Metrics & Observability — the first observability signal you should add
Log Management — the third leg, with cost implications
AWS Pricing — running an OTel Collector and trace backend isn't free
Uptime Monitoring — outside-in availability

Distributed Tracing FAQ

What is distributed tracing?

Distributed tracing records the path of a single request as it traverses multiple services. Each step (a span) records timing and metadata; the full set of spans for one request is a trace. The output answers "where did time go on this request?" — the question metrics and logs can't answer cleanly in a microservice architecture.

What is OpenTelemetry?

OpenTelemetry (OTel) is the open-source standard for emitting traces, metrics, and logs — backed by CNCF. It's a set of SDKs (one per language) plus the OTel Collector, a vendor-neutral agent that receives, processes, and exports telemetry to your backend (Jaeger, Tempo, Datadog, Honeycomb, etc.). Use OTel so you can swap backends without rewriting instrumentation.

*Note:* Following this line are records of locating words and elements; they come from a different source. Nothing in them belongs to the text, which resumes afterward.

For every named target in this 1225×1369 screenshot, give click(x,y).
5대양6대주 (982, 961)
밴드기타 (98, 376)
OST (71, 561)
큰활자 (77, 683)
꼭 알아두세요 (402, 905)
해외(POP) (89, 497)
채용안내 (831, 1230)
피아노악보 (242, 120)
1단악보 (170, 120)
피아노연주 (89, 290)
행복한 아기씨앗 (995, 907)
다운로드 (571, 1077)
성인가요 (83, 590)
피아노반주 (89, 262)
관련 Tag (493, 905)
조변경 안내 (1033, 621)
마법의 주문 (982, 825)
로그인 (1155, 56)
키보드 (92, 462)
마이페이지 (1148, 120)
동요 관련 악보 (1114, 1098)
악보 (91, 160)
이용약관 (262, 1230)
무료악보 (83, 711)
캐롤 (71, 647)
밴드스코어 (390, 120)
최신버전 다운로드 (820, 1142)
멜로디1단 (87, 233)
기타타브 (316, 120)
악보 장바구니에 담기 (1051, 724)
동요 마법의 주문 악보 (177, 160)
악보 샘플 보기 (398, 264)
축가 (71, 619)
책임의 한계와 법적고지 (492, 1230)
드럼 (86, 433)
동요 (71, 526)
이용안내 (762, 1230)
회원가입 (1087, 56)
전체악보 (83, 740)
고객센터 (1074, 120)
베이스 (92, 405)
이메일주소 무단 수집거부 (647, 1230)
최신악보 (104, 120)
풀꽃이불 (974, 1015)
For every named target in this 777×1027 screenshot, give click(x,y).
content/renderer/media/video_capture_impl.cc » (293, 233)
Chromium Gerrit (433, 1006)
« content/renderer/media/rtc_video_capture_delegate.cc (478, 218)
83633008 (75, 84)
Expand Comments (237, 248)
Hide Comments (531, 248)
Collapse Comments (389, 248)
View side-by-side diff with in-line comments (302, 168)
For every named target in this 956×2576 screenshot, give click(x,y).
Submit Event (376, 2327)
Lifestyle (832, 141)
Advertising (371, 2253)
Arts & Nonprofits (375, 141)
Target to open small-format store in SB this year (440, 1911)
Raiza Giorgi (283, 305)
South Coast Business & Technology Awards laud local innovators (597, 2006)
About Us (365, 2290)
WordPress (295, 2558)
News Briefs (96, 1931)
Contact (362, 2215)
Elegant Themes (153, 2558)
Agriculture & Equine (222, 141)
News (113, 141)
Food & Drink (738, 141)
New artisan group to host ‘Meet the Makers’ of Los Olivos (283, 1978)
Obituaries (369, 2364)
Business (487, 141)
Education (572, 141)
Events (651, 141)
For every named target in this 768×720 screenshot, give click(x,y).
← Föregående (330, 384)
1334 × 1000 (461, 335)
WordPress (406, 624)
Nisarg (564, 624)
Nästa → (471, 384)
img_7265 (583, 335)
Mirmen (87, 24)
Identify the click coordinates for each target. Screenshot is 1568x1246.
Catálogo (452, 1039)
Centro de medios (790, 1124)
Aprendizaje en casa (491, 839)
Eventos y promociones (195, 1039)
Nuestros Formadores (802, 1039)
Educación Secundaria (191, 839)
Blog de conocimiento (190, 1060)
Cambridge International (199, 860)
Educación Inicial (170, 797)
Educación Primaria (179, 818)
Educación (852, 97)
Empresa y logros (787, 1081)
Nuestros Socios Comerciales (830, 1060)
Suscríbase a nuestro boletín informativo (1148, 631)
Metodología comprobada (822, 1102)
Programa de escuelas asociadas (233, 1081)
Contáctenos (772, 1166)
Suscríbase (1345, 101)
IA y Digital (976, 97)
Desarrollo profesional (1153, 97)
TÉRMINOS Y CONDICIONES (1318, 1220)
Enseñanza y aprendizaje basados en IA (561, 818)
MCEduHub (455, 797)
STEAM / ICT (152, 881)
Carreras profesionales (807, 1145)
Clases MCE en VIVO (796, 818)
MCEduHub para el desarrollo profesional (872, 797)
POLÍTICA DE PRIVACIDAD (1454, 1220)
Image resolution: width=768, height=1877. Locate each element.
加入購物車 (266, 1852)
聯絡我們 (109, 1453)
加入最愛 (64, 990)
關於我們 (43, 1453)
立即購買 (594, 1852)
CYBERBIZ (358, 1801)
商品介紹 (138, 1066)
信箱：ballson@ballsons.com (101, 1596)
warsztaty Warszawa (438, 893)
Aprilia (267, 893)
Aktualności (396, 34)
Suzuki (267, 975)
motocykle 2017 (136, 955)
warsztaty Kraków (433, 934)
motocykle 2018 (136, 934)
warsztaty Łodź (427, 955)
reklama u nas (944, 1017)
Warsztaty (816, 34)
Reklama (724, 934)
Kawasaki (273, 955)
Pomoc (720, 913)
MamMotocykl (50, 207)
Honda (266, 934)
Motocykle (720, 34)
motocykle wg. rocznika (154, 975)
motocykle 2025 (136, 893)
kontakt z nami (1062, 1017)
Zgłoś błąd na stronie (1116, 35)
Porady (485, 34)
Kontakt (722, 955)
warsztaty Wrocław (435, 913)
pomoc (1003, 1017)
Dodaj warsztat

What sampling rate should I use?

For development: 100%. For low-traffic production (< 100 RPS): 100%. For mid traffic (100-1,000 RPS): 10-25%. For high traffic (> 1,000 RPS): 1-5% head-based sampling, or use tail-based sampling to keep 100% of error traces and slow traces while dropping fast successful ones. The exact rate depends on your tracing backend's cost per span.

Tracing vs APM — what is the difference?

APM (Application Performance Monitoring) is a product category that bundles tracing + metrics + error tracking + sometimes profiling. Distributed tracing is the underlying technique. New Relic, Datadog, AppDynamics are APM products that include tracing. Honeycomb, Tempo, Jaeger are tracing-first tools.

How much does distributed tracing cost?

Vendor tracing typically costs $0.50-$2.50 per million spans ingested. At 100 RPS with 10 spans per request, 100% sampling, that's 86M spans/day = $43-215/day. Sampling at 5% cuts that 20x. Self-hosted Tempo or Jaeger on S3 storage can be 10x cheaper at scale.